PROMPT: Extract all lines that hold "computer" from the records below.

::::

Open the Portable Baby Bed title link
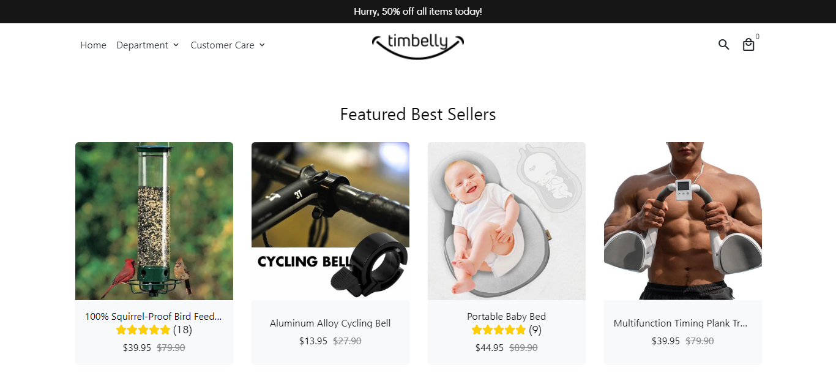This screenshot has height=389, width=836. (506, 317)
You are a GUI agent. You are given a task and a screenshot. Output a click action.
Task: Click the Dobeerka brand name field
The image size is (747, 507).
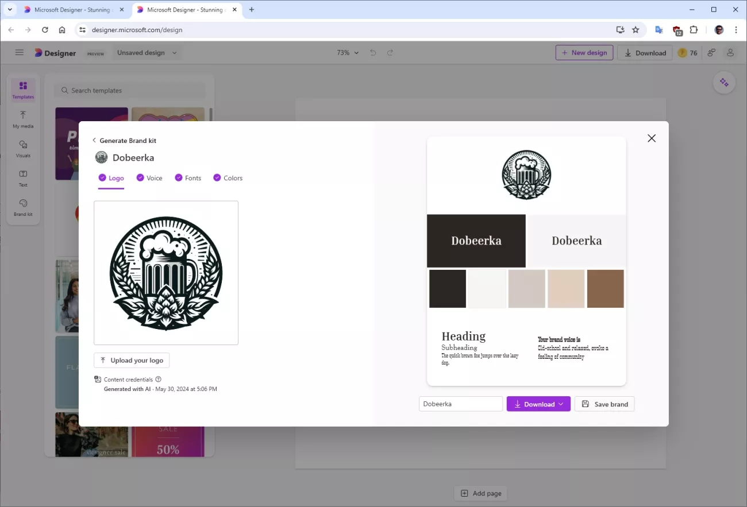pos(460,404)
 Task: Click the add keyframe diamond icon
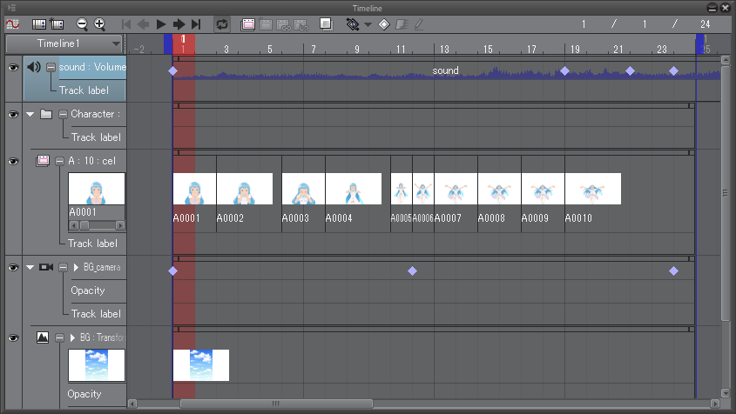[383, 24]
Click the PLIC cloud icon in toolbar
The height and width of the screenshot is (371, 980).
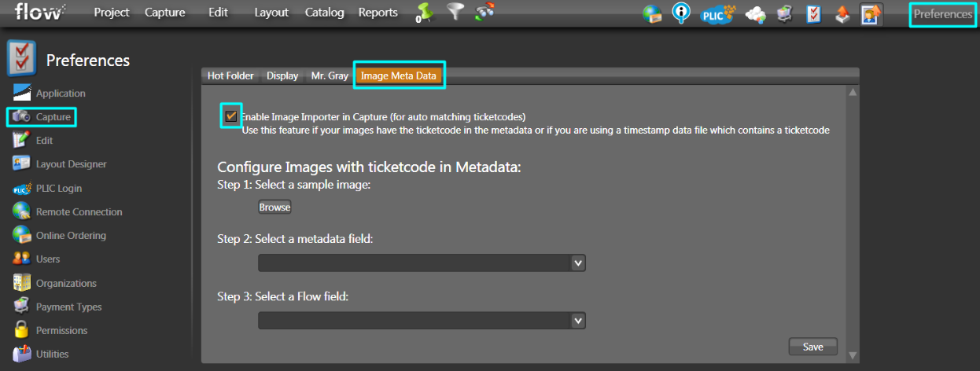pyautogui.click(x=717, y=13)
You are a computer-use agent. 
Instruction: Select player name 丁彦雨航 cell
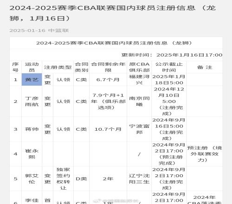(x=32, y=101)
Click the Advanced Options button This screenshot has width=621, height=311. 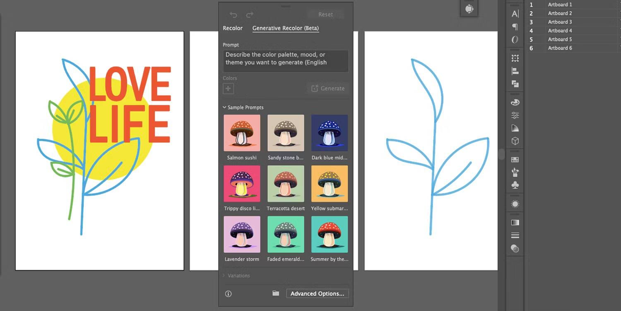coord(317,293)
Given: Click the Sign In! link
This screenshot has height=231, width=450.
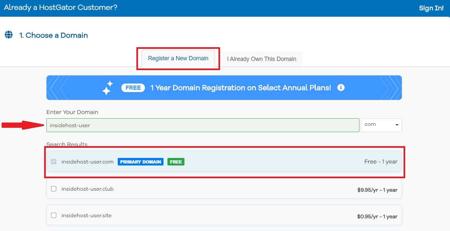Looking at the screenshot, I should pos(431,8).
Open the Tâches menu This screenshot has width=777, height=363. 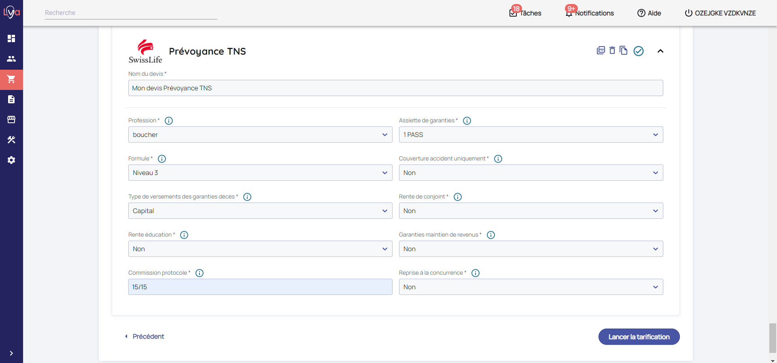[x=525, y=13]
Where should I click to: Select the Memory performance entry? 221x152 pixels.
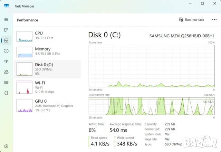point(48,52)
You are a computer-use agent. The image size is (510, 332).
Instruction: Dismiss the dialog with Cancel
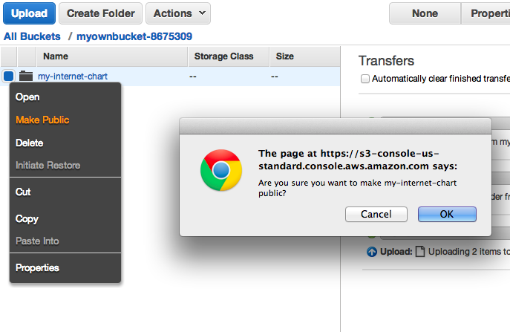[376, 214]
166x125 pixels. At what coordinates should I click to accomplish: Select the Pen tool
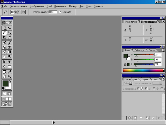tap(4, 67)
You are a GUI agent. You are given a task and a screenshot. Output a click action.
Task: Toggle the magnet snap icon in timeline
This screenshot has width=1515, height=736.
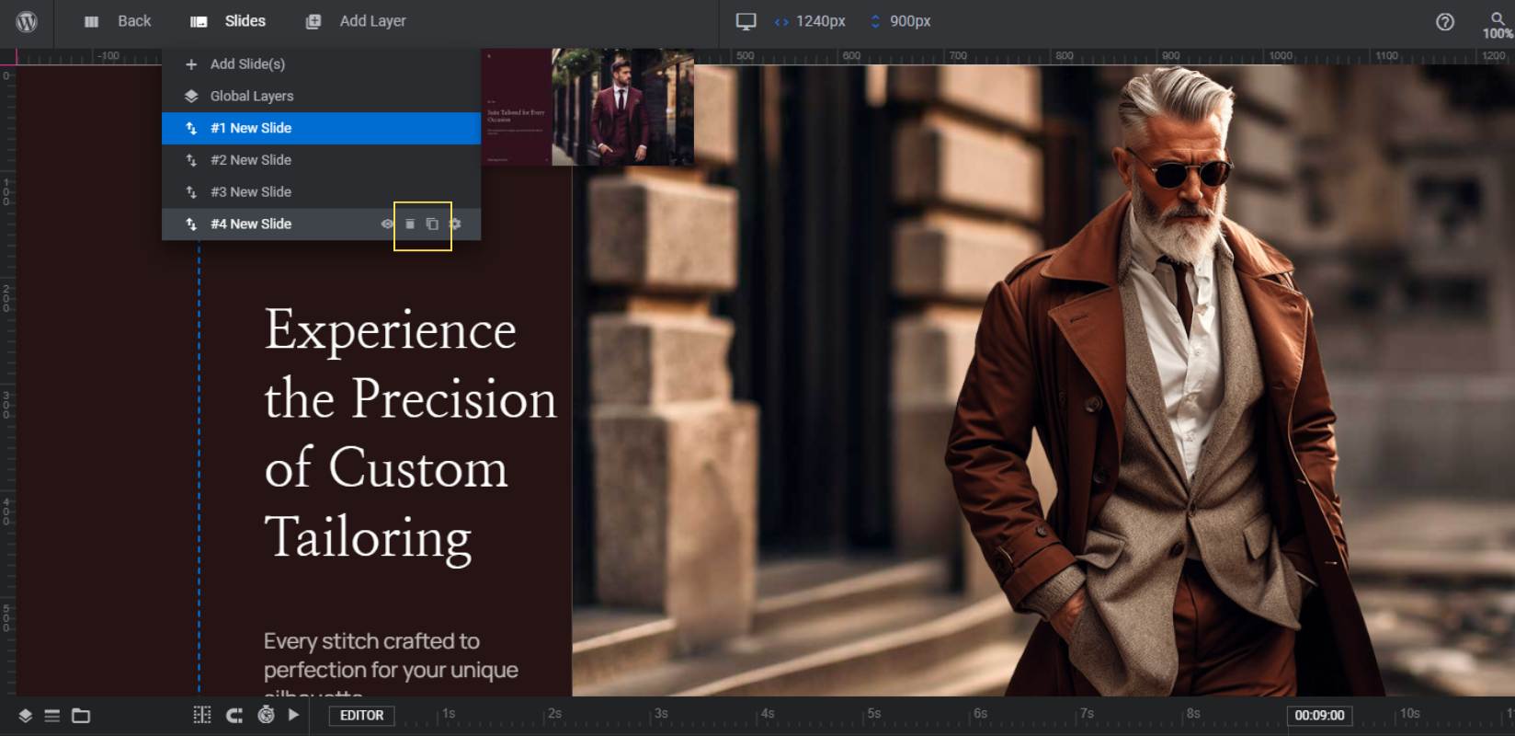tap(234, 716)
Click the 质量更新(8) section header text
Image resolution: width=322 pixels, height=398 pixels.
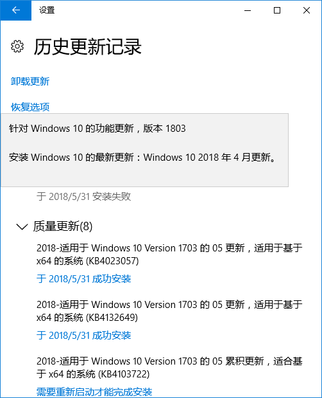63,226
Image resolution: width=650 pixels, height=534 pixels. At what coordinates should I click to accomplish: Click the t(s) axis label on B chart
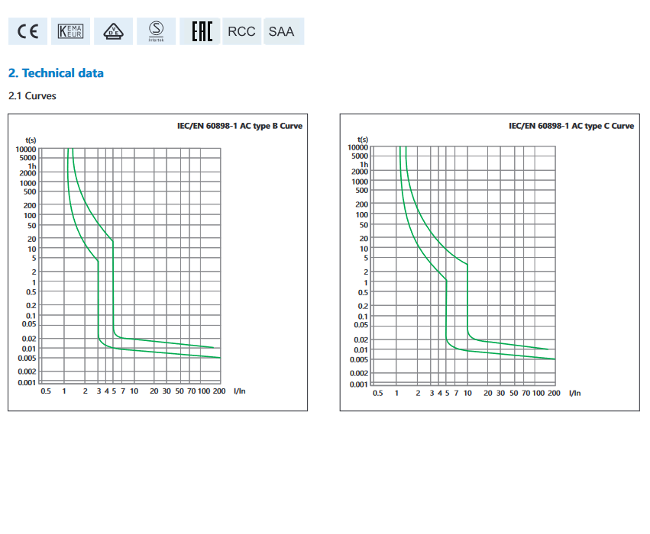(31, 140)
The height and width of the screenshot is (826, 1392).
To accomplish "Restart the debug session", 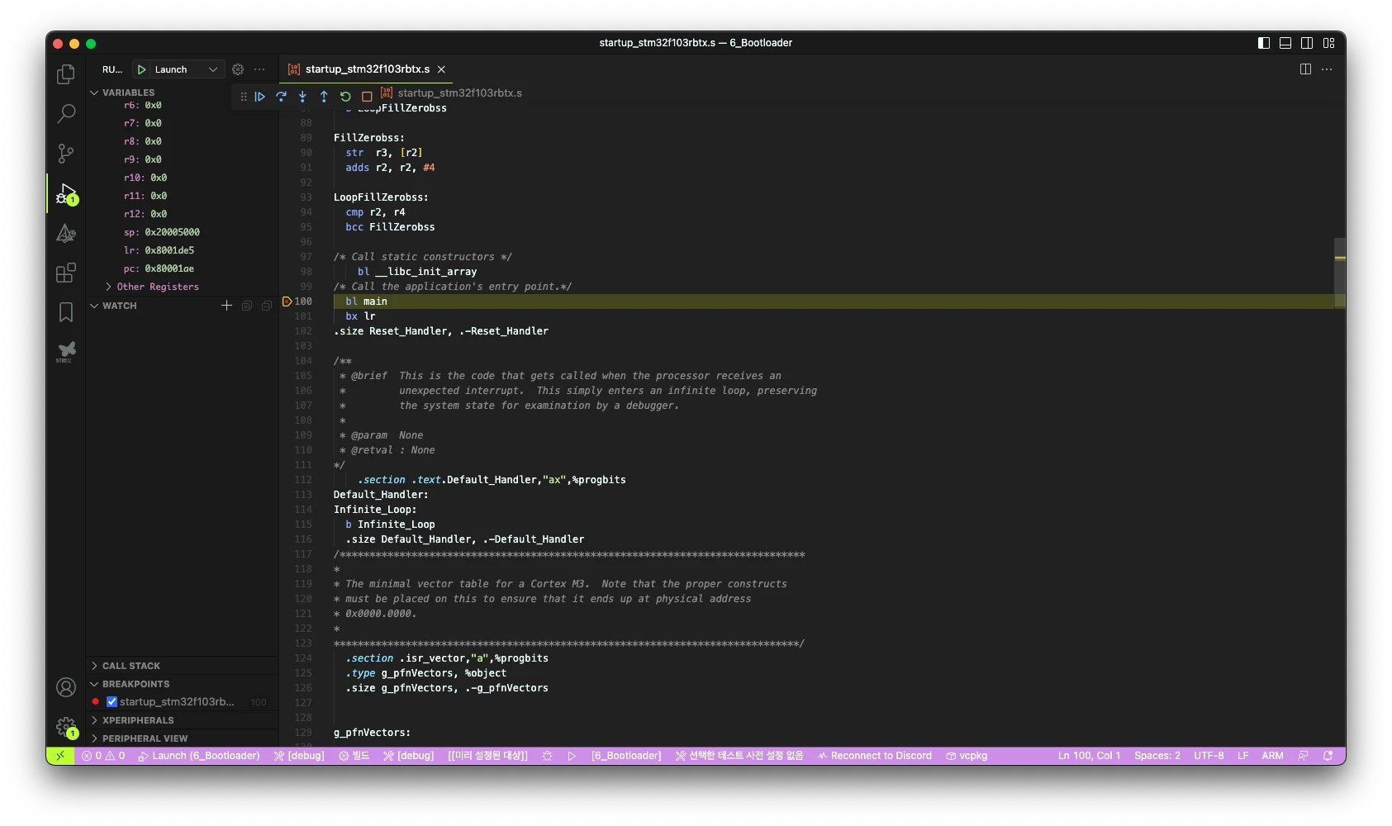I will pyautogui.click(x=345, y=97).
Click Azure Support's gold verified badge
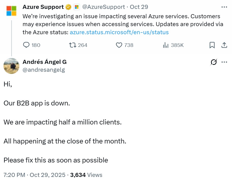The width and height of the screenshot is (232, 183). [68, 7]
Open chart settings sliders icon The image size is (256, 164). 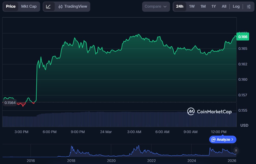pos(248,6)
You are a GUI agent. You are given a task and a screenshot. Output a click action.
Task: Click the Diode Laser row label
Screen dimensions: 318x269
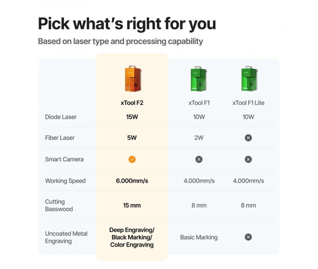click(x=61, y=117)
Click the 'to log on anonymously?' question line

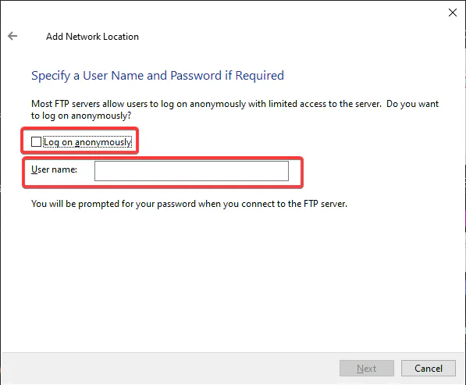[x=81, y=116]
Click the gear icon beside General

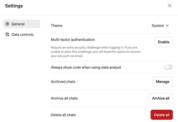coord(8,24)
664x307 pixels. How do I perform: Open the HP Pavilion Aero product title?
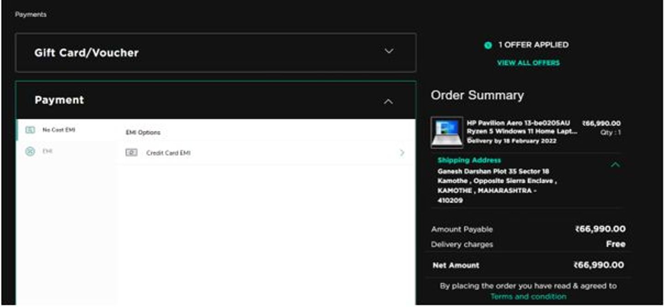(521, 127)
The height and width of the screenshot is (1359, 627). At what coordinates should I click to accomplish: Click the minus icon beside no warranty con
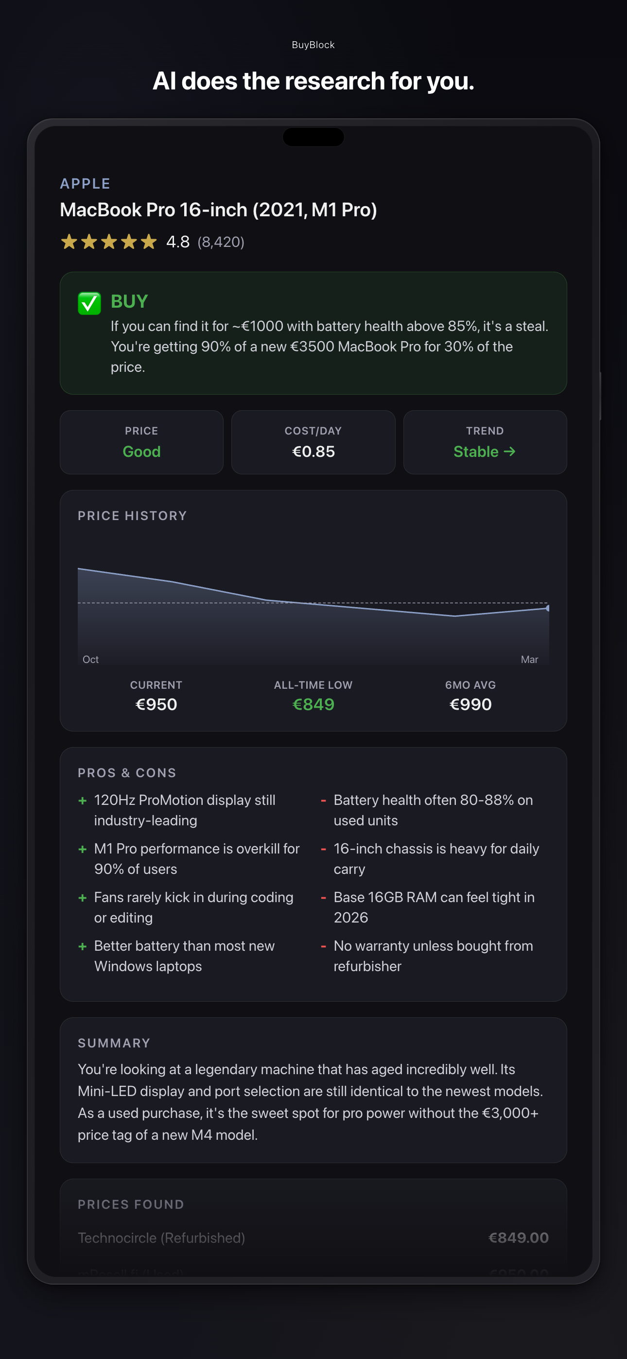pyautogui.click(x=324, y=946)
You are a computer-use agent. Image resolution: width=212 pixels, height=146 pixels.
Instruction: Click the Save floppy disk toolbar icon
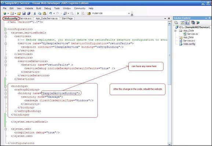point(24,14)
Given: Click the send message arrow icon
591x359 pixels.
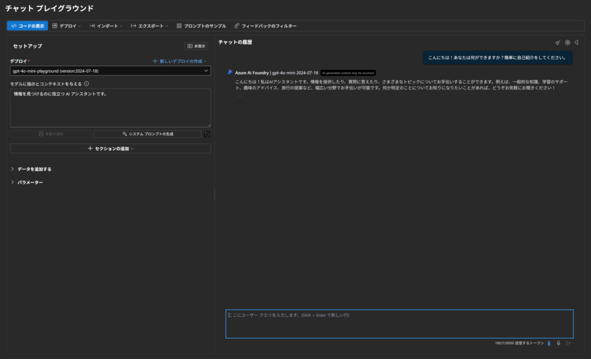Looking at the screenshot, I should click(x=568, y=343).
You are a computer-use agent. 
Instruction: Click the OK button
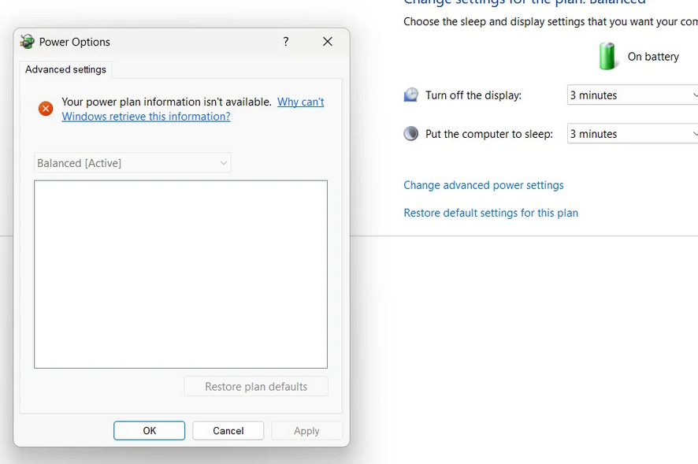coord(149,431)
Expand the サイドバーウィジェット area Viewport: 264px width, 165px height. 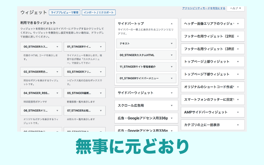(172, 93)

::::

EXERCISE RESULT:
You are a computer-use agent. 
You are a computer-use agent. The image size is (510, 332).
You are a computer-use agent. Image resolution: width=212 pixels, height=146 pixels.
You are a computer-use agent. 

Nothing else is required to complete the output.